Sirs, We have read with interest the meta-analysis by Bjelakovic et al.1 where they conclude that no evidence exists to support or refute antioxidant supplements in patients with liver disease. These findings most probably constitute a frustrating reality as, in clinical practice, liver disease patients are frequently supplemented with antioxidants.
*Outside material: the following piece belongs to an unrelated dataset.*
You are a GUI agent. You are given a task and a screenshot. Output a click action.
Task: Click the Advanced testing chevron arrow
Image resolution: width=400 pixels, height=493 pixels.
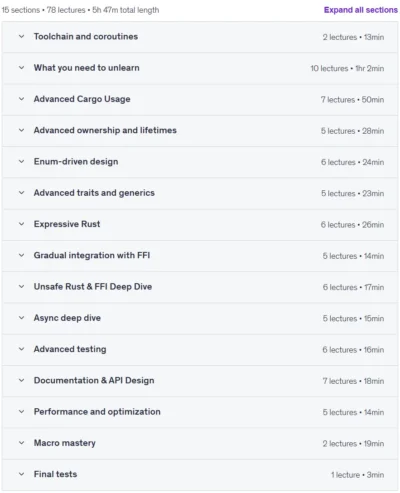coord(22,349)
Based on experimental studies and isolated clinical data, attenuation of oxidative and nitrosative stress could be beneficial in liver injury, ultimately improving inflammation and fibrosis progression.2 As examples, it has been recently shown that oxidative stress and insulin resistance contribute to steatosis, accelerating the progression of fibrosis in chronic hepatitis C patients infected by non-3 genotype;3 moreover, administration of the glutathione precursor S-adenosyl-methionine to patients with alcoholic liver cirrhosis showed beneficial effects,4 possibly acting as a methyl donor compound contributing to restoration of mitochondrial glutathione content and attenuating the hepatic production of nitric oxide through the modulation of nitric oxide synthase-2.5
Nitric oxide has deleterious effects in the presence of reactive oxygen species, as peroxynitrites are formed contributing to the pathophysiology of viral and autoimmune liver diseases.6, 7N-acetyl-cysteine modulates the expression of iNOS in human hepatocytes stimulated with pro-inflammatory cytokines; this effect occurs through the blockade of the activation of the iNOS promoter and is associated with modulation of NF-κB activity, a central transcription factor for induction of iNOS expression.8
Incomplete evidence suggesting that antioxidants could be effective in the attenuation of oxidative and nitrosative stress in liver injury exists.1 Surprisingly, substantial information is lacking on antioxidant therapy in a very prevalent disease as non-alcoholic steatohepatitis (NASH), although N-acetyl-cysteine appears to improve histological steatosis and fibrosis in patients with NASH9 and melatonin is able to diminish oxidative stress in a rat model of bile-duct obstruction.10 It could be worth testing these drugs in multicentre randomized clinical trials,1 including patients with diverse liver diseases, and importantly, identifying biomarkers for the evaluation of oxidative stress degree and the efficacy and safety of antioxidant therapies.